Stored items:
********************
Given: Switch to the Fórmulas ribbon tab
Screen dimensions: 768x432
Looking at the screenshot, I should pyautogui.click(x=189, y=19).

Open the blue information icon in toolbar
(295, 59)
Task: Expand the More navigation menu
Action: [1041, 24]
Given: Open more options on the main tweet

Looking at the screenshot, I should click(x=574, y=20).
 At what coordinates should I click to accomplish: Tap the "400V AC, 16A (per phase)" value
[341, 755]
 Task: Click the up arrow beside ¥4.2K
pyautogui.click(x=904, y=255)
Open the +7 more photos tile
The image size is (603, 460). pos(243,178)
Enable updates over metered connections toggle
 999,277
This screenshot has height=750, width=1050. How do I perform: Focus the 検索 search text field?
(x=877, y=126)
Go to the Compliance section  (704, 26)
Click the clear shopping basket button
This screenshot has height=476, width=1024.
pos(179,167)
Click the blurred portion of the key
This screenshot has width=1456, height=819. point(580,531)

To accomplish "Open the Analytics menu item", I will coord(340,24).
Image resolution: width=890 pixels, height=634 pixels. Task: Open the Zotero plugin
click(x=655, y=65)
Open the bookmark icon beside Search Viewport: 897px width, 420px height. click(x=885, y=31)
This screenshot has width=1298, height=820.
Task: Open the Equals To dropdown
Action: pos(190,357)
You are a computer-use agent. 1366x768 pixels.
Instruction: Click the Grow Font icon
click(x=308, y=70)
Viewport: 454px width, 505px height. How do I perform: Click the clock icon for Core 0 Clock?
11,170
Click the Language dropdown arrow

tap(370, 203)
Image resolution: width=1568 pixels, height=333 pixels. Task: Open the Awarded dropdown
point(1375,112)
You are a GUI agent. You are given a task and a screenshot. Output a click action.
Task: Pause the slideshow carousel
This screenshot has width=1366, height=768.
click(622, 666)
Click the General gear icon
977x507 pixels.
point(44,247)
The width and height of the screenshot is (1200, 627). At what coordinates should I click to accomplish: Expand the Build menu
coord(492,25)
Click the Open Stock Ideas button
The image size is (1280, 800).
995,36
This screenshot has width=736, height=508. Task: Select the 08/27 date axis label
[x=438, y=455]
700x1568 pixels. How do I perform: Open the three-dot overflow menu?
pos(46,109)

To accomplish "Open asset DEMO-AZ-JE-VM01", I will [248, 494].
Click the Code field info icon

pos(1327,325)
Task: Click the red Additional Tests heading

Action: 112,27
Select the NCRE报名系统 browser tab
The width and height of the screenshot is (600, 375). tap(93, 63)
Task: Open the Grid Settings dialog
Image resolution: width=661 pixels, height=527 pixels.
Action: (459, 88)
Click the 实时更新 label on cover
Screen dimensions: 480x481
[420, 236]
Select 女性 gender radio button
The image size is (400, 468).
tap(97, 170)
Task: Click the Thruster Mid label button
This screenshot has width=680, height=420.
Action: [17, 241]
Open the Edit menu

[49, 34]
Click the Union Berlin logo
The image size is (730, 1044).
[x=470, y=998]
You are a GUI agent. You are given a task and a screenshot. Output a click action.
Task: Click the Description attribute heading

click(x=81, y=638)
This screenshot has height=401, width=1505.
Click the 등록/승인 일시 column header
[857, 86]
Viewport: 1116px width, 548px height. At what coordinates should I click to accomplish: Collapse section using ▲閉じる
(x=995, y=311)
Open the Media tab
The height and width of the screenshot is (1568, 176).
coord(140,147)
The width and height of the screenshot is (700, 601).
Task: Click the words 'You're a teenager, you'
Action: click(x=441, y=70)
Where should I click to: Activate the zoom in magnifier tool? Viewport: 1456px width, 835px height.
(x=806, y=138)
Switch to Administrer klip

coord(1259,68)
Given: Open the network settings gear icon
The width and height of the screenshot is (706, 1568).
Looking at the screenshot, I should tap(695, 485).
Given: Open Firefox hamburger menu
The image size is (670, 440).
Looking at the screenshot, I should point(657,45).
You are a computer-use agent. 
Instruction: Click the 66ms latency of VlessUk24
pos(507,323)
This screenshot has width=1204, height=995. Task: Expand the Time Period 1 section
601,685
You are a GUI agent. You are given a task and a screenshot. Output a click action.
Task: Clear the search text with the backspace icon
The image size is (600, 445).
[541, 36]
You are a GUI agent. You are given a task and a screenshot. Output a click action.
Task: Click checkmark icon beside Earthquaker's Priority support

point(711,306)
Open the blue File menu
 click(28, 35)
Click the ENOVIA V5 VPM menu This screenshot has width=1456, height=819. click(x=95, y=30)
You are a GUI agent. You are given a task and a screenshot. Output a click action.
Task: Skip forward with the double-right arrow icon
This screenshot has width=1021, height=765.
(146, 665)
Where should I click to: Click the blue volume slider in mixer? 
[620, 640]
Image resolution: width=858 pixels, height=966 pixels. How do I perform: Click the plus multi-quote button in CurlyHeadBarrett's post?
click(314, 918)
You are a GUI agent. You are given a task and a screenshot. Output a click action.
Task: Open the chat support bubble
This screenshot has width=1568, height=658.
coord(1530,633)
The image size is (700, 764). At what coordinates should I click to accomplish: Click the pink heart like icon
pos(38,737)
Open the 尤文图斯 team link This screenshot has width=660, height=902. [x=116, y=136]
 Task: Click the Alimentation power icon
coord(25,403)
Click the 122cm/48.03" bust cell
********************
▸ HOW TO COMPLETE THIS TASK: Copy out every record exactly.

▸ ANSWER BOX:
Given: Switch to the Fórmulas ribbon tab
Screen dimensions: 768x432
Looking at the screenshot, I should pyautogui.click(x=189, y=19).

Open the blue information icon in toolbar
(295, 59)
Task: Expand the More navigation menu
Action: [1041, 24]
Given: Open more options on the main tweet

Looking at the screenshot, I should click(x=574, y=20).
 At what coordinates should I click to accomplish: Tap the "400V AC, 16A (per phase)" value
[341, 755]
 Task: Click the up arrow beside ¥4.2K
pyautogui.click(x=904, y=255)
Open the +7 more photos tile
The image size is (603, 460). pos(243,178)
Enable updates over metered connections toggle
 999,277
This screenshot has height=750, width=1050. How do I perform: Focus the 検索 search text field?
(x=877, y=126)
Go to the Compliance section  (704, 26)
Click the clear shopping basket button
This screenshot has height=476, width=1024.
pos(179,167)
Click the blurred portion of the key
This screenshot has width=1456, height=819. point(580,531)

To accomplish "Open the Analytics menu item", I will coord(340,24).
Image resolution: width=890 pixels, height=634 pixels. Task: Open the Zotero plugin
click(x=655, y=65)
Open the bookmark icon beside Search Viewport: 897px width, 420px height. click(x=885, y=31)
This screenshot has width=1298, height=820.
Task: Open the Equals To dropdown
Action: pos(190,357)
You are a computer-use agent. 1366x768 pixels.
Instruction: Click the Grow Font icon
click(x=308, y=70)
Viewport: 454px width, 505px height. How do I perform: Click the clock icon for Core 0 Clock?
11,170
Click the Language dropdown arrow

tap(370, 203)
Image resolution: width=1568 pixels, height=333 pixels. Task: Open the Awarded dropdown
point(1375,112)
You are a GUI agent. You are given a task and a screenshot. Output a click action.
Task: Pause the slideshow carousel
This screenshot has width=1366, height=768.
click(622, 666)
Click the General gear icon
977x507 pixels.
point(44,247)
The width and height of the screenshot is (1200, 627). At what coordinates should I click to accomplish: Expand the Build menu
coord(492,25)
Click the Open Stock Ideas button
The image size is (1280, 800).
995,36
This screenshot has width=736, height=508. Task: Select the 08/27 date axis label
[x=438, y=455]
700x1568 pixels. How do I perform: Open the three-dot overflow menu?
pos(46,109)

To accomplish "Open asset DEMO-AZ-JE-VM01", I will [248, 494].
Click the Code field info icon

pos(1327,325)
Task: Click the red Additional Tests heading

Action: 112,27
Select the NCRE报名系统 browser tab
The width and height of the screenshot is (600, 375). tap(93, 63)
Task: Open the Grid Settings dialog
Image resolution: width=661 pixels, height=527 pixels.
Action: (459, 88)
Click the 实时更新 label on cover
Screen dimensions: 480x481
[420, 236]
Select 女性 gender radio button
The image size is (400, 468).
tap(97, 170)
Task: Click the Thruster Mid label button
This screenshot has width=680, height=420.
Action: [17, 241]
Open the Edit menu

[49, 34]
Click the Union Berlin logo
The image size is (730, 1044).
[x=470, y=998]
You are a GUI agent. You are given a task and a screenshot. Output a click action.
Task: Click the Description attribute heading

click(x=81, y=638)
This screenshot has height=401, width=1505.
Click the 등록/승인 일시 column header
[857, 86]
Viewport: 1116px width, 548px height. At what coordinates should I click to accomplish: Collapse section using ▲閉じる
(x=995, y=311)
Open the Media tab
The height and width of the screenshot is (1568, 176).
coord(140,147)
The width and height of the screenshot is (700, 601).
Task: Click the words 'You're a teenager, you'
Action: click(x=441, y=70)
Where should I click to: Activate the zoom in magnifier tool? Viewport: 1456px width, 835px height.
(x=806, y=138)
Switch to Administrer klip

coord(1259,68)
Given: Open the network settings gear icon
The width and height of the screenshot is (706, 1568).
Looking at the screenshot, I should tap(695, 485).
Given: Open Firefox hamburger menu
The image size is (670, 440).
Looking at the screenshot, I should point(657,45).
You are a computer-use agent. 
Instruction: Click the 66ms latency of VlessUk24
pos(507,323)
This screenshot has width=1204, height=995. Task: Expand the Time Period 1 section
601,685
You are a GUI agent. You are given a task and a screenshot. Output a click action.
Task: Clear the search text with the backspace icon
The image size is (600, 445).
[541, 36]
You are a GUI agent. You are given a task and a screenshot. Output a click action.
Task: Click checkmark icon beside Earthquaker's Priority support

point(711,306)
Open the blue File menu
 click(28, 35)
Click the ENOVIA V5 VPM menu This screenshot has width=1456, height=819. click(x=95, y=30)
You are a GUI agent. You are given a task and a screenshot. Output a click action.
Task: Skip forward with the double-right arrow icon
This screenshot has width=1021, height=765.
(146, 665)
Where should I click to: Click the blue volume slider in mixer? 
[620, 640]
Image resolution: width=858 pixels, height=966 pixels. How do I perform: Click the plus multi-quote button in CurlyHeadBarrett's post?
click(314, 918)
You are a GUI agent. You are given a task and a screenshot. Output a click action.
Task: Open the chat support bubble
This screenshot has width=1568, height=658.
coord(1530,633)
The image size is (700, 764). At what coordinates should I click to accomplish: Click the pink heart like icon
pos(38,737)
Open the 尤文图斯 team link This screenshot has width=660, height=902. [x=116, y=136]
 Task: Click the Alimentation power icon
coord(25,403)
Click the 122cm/48.03" bust cell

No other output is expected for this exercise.